Boulder Fire Chief Michael Calderazzo has described the importance of our local airport: “We used it extensively during the floods for evacuating county residents to safety, but also as a command post. It provided a perfect location for command and control as well as a spot to jump in a helicopter and get an overview of damage for our incident command team for crucial planning purposes.”
A recent effort by a member of the Boulder City Council has caused Boulder city staff to research the possibility of closing the Boulder airport. The thought is that the 179-acre airport could be turned into affordable housing, free and clear. However, the FAA, having made substantial investments in our local airport over the past 20 years, will need to be reimbursed for all of their funding — estimated to be more than $100 million — hardly free and clear.
Given our experience with fire and flood emergencies in the recent past and knowing that Boulder now has the highest flood risk of any Colorado city, I doubt that any of us will question the value of our local airport.

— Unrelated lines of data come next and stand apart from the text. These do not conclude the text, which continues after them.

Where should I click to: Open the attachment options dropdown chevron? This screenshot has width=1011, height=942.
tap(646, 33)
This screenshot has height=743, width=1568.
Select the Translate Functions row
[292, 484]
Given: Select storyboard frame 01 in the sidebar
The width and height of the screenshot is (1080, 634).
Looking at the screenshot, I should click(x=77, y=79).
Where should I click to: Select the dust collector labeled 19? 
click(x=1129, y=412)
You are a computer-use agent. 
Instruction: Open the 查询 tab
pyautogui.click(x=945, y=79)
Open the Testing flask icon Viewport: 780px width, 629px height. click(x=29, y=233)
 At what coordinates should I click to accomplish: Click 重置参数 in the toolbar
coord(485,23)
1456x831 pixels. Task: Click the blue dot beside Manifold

But, if so, consider that the Boulder Municipal Airport is an economic engine for the Boulder area, providing 259 jobs and an annual business impact of $50.6 million.
The Boulder airport also provides pilot training and recreational opportunities. The Soaring Society of Boulder is one of the top three soaring clubs in the world. Boulder’s location near the foothills minimizes the distance that tow planes must fly to get to the mountains, where soaring is often the best.
Clemens Ceipek, president of the Soaring Society, calls the Boulder airport a trailhead to the infinite open space in the skies.
My friend Doree Hickman booked her 78th birthday trip with Mile High Gliders for a thrilling glider ride above Boulder. Isn’t this an example of the “quirky” Boulder we all love?
The Boulder nonprofit chapter of the Experimental Aviation Association has flown 230 Boulder County kids on free Young Eagle flights out of the Boulder airport in the past three years, giving them a chance at flight. Boulder airport companies are also leading the efforts for key aviation innovations such as the use of electric airplanes and unleaded gasoline.
The public has been fascinated with aviation since the early days of our nation. The federal airway system is a transportation network that most of us count on in our lives. Let’s all recognize the importance of the Boulder airport to our community and encourage our City Council to protect and support it.